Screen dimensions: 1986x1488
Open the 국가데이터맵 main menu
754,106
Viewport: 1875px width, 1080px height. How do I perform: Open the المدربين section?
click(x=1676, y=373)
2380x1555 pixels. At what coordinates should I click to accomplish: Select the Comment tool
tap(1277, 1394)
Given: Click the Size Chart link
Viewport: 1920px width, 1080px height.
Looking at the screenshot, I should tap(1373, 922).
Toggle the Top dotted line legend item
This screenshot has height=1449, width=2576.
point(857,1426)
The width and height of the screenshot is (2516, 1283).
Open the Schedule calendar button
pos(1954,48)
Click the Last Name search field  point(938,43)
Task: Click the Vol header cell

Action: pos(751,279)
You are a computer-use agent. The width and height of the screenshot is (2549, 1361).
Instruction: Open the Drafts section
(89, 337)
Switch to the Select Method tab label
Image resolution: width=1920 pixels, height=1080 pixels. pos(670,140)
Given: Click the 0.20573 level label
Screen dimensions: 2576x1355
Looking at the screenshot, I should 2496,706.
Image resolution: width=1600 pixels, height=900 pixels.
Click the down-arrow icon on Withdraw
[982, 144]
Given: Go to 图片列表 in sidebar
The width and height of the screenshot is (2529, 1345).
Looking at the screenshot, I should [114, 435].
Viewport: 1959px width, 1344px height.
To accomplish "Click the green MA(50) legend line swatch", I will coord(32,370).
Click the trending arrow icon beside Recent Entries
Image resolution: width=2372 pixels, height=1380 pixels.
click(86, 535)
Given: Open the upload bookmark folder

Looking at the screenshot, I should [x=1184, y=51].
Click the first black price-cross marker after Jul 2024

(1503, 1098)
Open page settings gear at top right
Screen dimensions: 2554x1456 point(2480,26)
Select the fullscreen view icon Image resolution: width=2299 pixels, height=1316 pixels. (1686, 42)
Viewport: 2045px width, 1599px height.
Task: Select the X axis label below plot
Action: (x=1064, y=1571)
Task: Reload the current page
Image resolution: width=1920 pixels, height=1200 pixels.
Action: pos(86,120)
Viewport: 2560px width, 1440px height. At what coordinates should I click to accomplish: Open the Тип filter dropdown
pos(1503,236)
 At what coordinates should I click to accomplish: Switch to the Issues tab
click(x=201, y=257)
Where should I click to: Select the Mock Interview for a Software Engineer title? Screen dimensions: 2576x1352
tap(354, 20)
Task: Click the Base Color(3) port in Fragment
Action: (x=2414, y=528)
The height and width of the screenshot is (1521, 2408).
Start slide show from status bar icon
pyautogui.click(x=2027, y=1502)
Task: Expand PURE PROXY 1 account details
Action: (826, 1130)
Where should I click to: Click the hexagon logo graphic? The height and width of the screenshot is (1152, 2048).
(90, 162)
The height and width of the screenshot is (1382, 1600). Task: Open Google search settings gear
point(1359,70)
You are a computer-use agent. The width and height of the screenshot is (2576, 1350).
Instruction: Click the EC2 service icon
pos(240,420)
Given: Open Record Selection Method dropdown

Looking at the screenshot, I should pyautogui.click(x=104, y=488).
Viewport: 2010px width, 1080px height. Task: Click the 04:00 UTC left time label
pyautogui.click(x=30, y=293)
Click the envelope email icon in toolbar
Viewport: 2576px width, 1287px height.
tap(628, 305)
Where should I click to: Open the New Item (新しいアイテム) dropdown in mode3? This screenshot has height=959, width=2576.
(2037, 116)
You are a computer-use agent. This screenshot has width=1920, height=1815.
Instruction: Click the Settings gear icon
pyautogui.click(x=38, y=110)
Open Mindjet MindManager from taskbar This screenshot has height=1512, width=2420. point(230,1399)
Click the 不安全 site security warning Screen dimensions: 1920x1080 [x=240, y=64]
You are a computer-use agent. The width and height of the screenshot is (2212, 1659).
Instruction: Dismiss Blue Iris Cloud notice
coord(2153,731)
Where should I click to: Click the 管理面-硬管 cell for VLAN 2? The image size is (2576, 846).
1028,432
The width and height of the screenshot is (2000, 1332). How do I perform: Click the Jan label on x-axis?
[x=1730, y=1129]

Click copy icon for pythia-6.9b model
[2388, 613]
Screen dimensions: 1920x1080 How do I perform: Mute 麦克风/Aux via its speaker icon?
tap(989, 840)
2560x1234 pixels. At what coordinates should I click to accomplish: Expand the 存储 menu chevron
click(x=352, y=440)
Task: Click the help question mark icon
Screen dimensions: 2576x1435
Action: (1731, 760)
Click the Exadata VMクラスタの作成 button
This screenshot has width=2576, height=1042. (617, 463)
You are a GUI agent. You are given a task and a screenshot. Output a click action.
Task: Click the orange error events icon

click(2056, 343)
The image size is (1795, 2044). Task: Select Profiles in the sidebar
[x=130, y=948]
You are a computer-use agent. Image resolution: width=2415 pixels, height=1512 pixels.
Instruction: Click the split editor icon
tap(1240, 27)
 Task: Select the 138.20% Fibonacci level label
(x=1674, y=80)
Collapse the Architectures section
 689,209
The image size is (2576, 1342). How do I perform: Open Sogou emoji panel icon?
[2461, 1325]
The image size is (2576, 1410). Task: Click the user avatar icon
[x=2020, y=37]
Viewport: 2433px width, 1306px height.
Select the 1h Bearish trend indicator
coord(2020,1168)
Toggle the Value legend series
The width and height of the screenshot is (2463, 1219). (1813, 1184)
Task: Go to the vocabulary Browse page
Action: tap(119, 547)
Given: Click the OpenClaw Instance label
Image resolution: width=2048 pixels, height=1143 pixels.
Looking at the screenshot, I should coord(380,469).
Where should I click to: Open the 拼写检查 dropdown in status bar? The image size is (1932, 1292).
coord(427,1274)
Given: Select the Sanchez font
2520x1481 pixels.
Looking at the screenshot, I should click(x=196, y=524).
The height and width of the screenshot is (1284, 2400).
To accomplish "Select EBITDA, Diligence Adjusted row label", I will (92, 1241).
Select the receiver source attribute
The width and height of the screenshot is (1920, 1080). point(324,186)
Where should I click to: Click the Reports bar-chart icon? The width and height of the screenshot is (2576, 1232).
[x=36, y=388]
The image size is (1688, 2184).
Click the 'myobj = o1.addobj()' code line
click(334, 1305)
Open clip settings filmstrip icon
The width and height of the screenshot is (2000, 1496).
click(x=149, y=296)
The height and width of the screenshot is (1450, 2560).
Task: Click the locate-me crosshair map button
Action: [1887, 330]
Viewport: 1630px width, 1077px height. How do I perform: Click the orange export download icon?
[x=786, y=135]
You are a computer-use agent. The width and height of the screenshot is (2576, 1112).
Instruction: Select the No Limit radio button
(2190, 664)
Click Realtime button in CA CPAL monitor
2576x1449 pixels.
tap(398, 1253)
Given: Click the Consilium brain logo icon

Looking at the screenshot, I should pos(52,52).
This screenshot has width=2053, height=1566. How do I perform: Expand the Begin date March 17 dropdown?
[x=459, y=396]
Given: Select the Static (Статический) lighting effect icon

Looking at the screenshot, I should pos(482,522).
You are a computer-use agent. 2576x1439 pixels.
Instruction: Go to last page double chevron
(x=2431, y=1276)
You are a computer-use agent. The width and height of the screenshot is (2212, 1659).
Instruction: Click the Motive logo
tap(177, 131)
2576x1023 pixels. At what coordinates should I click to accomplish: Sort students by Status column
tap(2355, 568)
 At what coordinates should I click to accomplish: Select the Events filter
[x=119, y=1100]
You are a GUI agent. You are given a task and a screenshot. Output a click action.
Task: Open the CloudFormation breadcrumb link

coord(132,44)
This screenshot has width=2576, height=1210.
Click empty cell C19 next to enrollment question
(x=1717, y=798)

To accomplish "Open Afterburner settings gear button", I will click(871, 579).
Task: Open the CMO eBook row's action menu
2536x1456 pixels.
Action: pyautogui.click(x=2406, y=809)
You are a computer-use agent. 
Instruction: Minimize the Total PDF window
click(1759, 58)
___
Exercise: Find each line in the data above with the word "computer", then copy it.

Exercise solution:
You are a computer-use agent. The width and height of the screenshot is (2549, 1361).
You are a computer-use agent. The width and height of the screenshot is (2576, 1350).
You are a computer-use agent. This screenshot has width=1920, height=1815.
You are a computer-use agent. The width and height of the screenshot is (2212, 1659).
You are a computer-use agent. Image resolution: width=2415 pixels, height=1512 pixels.
You are a computer-use agent. The width and height of the screenshot is (2576, 1112).
You are a computer-use agent. 2576x1439 pixels.
You are a computer-use agent. The width and height of the screenshot is (2212, 1659).
You are a computer-use agent. 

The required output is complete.